You are viewing a plain text version of this content. The canonical link for it is here.

Posted to solr-user@lucene.apache.org by PeterKerk <ve...@hotmail.com> on 2010/10/31 17:12:50 UTC

indexing '-

I have a city named 's-Hertogenbosch

I want it to be indexed exactly like that, so "'s-Hertogenbosch" (without
"")

But now I get:
<lst name="city">
	<int name="hertogenbosch">1</int>
	<int name="s">1</int>
	<int name="shertogenbosch">1</int>
</lst>

What filter should I add/remove from my field definition?
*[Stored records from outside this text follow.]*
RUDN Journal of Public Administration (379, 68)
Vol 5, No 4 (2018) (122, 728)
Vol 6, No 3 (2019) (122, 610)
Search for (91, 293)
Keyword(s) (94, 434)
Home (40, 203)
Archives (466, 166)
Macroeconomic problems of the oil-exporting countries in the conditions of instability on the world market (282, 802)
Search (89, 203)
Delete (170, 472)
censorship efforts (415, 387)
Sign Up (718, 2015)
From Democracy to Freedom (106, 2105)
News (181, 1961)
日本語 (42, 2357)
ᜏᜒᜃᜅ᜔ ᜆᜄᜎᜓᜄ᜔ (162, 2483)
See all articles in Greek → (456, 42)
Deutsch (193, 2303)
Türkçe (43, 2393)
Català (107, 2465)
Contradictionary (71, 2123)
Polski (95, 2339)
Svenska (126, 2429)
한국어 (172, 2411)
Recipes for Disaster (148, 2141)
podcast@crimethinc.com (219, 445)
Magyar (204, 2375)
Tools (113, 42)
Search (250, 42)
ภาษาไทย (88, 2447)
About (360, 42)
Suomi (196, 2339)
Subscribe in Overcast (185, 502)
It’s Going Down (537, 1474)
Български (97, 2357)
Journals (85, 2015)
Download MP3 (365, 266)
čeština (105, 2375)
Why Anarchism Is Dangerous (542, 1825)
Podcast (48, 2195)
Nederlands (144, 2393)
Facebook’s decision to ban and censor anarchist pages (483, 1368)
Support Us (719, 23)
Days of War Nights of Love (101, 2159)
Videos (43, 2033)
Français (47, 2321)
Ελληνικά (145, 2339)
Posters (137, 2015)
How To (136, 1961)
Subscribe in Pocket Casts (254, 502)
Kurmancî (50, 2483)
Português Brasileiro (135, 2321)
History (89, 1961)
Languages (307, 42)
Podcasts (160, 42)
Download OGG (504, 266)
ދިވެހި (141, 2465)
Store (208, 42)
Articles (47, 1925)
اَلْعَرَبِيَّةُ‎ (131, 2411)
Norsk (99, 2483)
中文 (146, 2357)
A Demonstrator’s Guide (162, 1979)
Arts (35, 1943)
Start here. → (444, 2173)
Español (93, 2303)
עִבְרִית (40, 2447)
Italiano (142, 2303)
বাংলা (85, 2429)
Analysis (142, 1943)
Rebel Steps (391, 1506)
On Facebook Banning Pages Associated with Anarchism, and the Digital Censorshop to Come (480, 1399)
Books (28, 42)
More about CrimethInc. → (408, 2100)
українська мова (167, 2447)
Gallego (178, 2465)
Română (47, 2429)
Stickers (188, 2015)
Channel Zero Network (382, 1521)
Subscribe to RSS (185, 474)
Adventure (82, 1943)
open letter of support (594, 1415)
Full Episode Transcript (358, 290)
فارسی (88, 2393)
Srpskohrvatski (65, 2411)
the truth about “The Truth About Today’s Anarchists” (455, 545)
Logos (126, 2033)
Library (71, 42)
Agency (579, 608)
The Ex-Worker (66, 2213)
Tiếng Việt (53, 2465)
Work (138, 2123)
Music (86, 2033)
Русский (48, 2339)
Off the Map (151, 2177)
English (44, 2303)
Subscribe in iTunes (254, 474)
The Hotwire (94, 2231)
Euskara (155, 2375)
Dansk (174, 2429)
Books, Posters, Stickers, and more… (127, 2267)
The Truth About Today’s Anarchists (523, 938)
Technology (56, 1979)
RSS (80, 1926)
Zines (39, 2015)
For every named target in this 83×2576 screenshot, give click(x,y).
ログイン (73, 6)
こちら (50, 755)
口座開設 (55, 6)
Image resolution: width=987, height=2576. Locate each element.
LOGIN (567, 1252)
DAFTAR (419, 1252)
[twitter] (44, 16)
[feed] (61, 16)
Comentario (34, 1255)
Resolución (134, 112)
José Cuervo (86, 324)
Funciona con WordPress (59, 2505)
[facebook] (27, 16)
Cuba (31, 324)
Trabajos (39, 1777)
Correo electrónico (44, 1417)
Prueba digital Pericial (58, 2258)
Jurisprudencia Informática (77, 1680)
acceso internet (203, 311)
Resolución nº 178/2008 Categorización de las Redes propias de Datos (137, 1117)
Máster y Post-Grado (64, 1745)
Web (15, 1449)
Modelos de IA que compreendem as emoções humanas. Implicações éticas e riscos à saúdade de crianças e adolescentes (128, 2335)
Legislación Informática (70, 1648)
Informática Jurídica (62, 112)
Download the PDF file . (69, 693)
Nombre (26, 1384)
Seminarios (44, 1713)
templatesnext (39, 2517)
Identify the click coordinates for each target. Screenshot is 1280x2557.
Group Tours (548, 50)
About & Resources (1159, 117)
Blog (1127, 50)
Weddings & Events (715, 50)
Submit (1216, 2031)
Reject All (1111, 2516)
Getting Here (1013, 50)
I already tried a new fieldtype with just this, but no luck:
    <fieldType name="exacttext" class="solr.TextField"
positionIncrementGap="100" >
      <analyzer>
        <tokenizer class="solr.WhitespaceTokenizerFactory"/>
        <filter class="solr.SynonymFilterFactory" synonyms="synonyms.txt"
ignoreCase="true" expand="false"/>
      </analyzer>
    </fieldType>


My schema.xml

    <fieldType name="textTight" class="solr.TextField"
positionIncrementGap="100" >
      <analyzer>
        <tokenizer class="solr.WhitespaceTokenizerFactory"/>
        <filter class="solr.SynonymFilterFactory" synonyms="synonyms.txt"
ignoreCase="true" expand="false"/>
        <filter class="solr.StopFilterFactory" ignoreCase="true"
words="stopwords_dutch.txt" />
        <filter class="solr.WordDelimiterFilterFactory"
generateWordParts="0" generateNumberParts="0" catenateWords="1"
catenateNumbers="1" catenateAll="0"/>
        <filter class="solr.ISOLatin1AccentFilterFactory"/>
        <filter class="solr.LowerCaseFilterFactory"/>
        <filter class="solr.SnowballPorterFilterFactory" language="Dutch"
protected="protwords.txt"/>
        <filter class="solr.RemoveDuplicatesTokenFilterFactory"/>
      </analyzer>
    </fieldType>

<field name="city" type="textTight" indexed="true" stored="true"/>






-- 
View this message in context: http://lucene.472066.n3.nabble.com/indexing-tp1816969p1816969.html
Sent from the Solr - User mailing list archive at Nabble.com.

Re: indexing '-

Posted by Erick Erickson <er...@gmail.com>.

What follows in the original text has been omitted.